**About this task**
Each line from the one containing "Sort reviews (45, 607)" through the end of the data below is to be output verbatim, with no lines added or left out.

◇ ◇ ◇ ◇ ◇ ◇ ◇

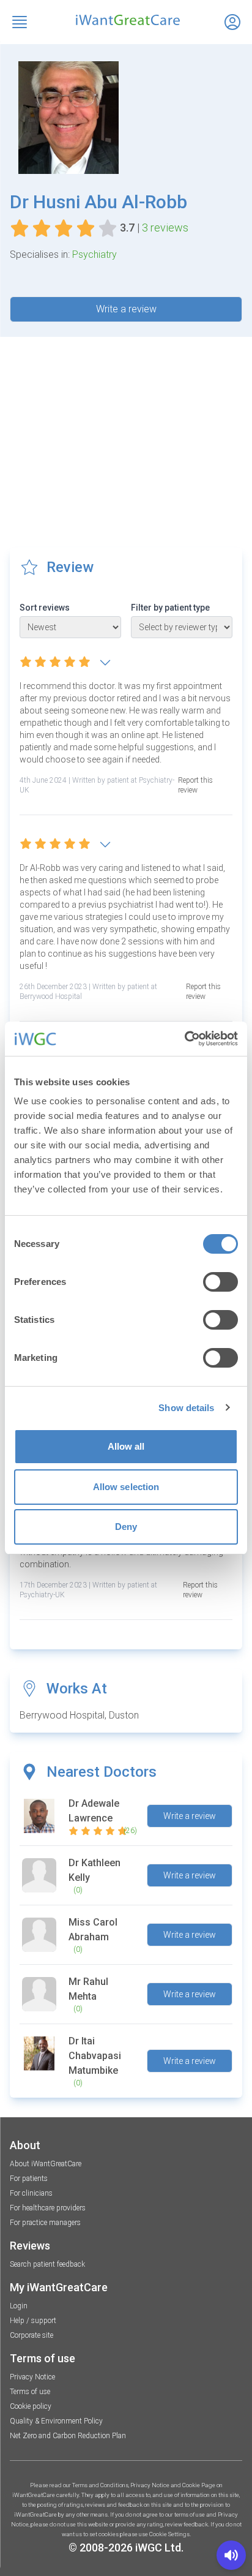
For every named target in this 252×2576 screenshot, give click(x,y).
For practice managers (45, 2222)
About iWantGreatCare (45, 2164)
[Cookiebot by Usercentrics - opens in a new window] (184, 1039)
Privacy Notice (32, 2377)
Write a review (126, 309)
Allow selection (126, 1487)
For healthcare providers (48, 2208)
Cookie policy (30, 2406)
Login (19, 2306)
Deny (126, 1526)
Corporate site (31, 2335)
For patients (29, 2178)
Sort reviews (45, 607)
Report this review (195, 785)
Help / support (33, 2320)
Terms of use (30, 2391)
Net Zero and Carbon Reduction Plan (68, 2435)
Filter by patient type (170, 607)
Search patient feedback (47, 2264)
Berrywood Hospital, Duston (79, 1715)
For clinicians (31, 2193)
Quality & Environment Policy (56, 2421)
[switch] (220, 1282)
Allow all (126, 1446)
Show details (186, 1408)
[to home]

◇ ◇ ◇ ◇ ◇ ◇ ◇

**Answer box**
Sort reviews (45, 607)
Report this review (195, 785)
Help / support (33, 2320)
Terms of use (30, 2391)
Net Zero and Carbon Reduction Plan (68, 2435)
Filter by patient type (170, 607)
Search patient feedback (47, 2264)
Berrywood Hospital, Duston (79, 1715)
For clinicians (31, 2193)
Quality & Environment Policy (56, 2421)
[switch] (220, 1282)
Allow all (126, 1446)
Show details (186, 1408)
[to home]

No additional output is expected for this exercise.